Data entries:
• • •
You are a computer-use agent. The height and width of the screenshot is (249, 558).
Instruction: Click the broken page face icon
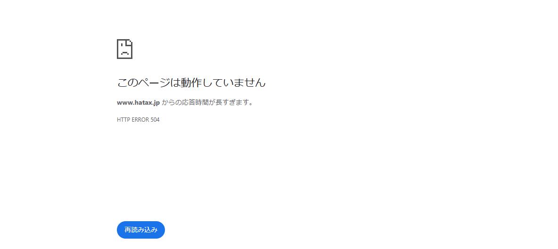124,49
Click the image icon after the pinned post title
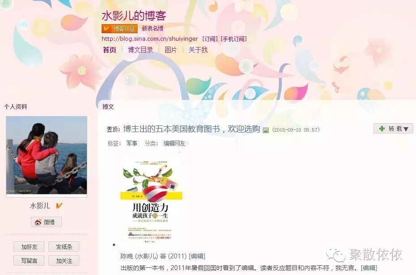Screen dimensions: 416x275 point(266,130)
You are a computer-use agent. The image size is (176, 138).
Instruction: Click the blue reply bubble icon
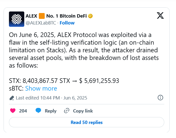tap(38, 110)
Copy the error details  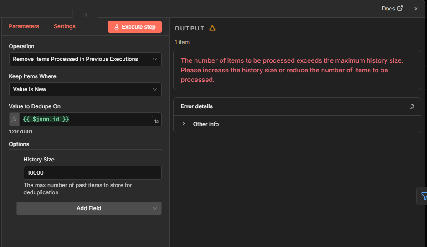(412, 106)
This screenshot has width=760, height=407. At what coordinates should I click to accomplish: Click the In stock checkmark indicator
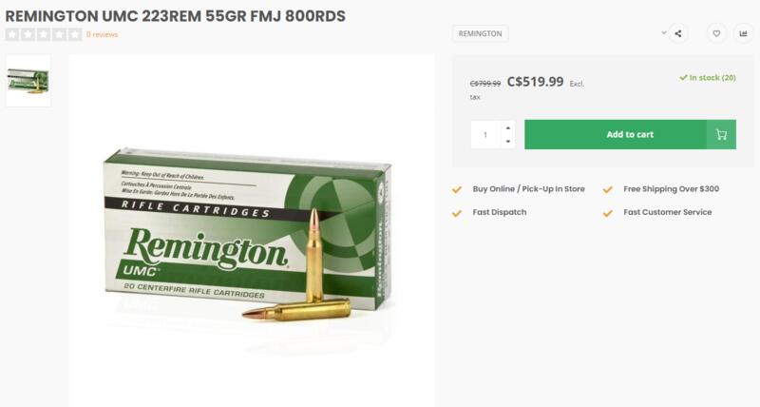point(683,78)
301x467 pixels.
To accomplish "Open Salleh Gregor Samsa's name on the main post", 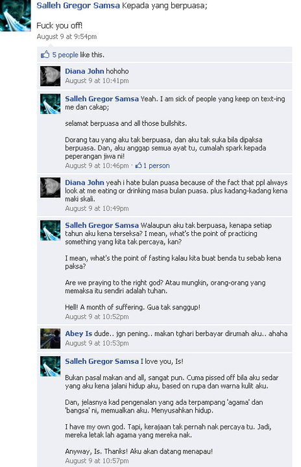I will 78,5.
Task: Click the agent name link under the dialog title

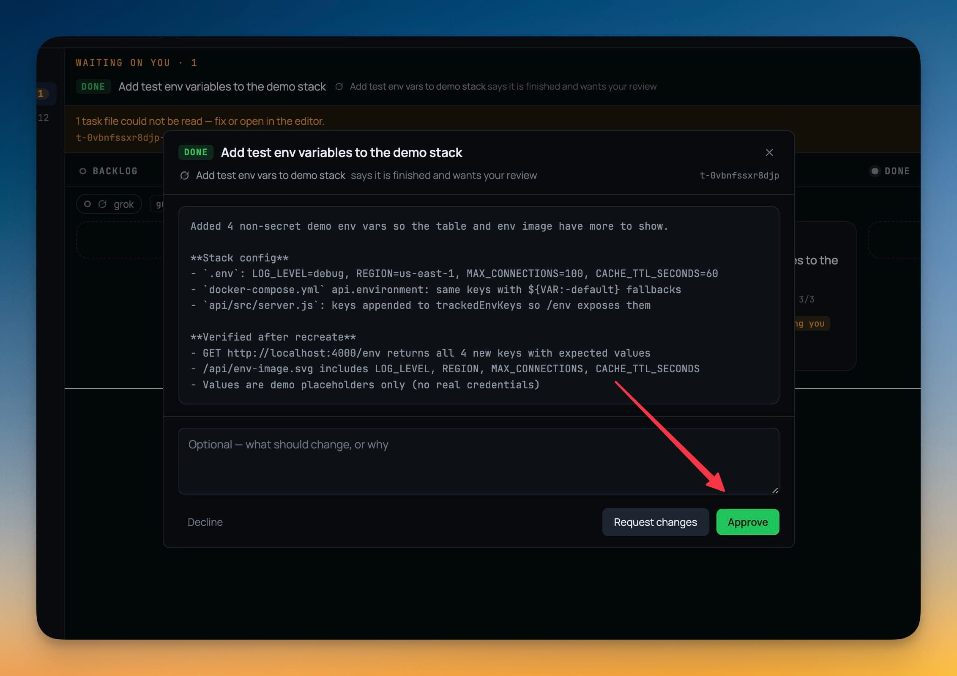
• • •
ASSIGNED TASK:
Wherever a line of the records above contains the string "computer", copy that line out.

ANSWER SPACE:
You are a computer-use agent. The height and width of the screenshot is (249, 558).
You are a computer-use agent. The image size is (176, 138).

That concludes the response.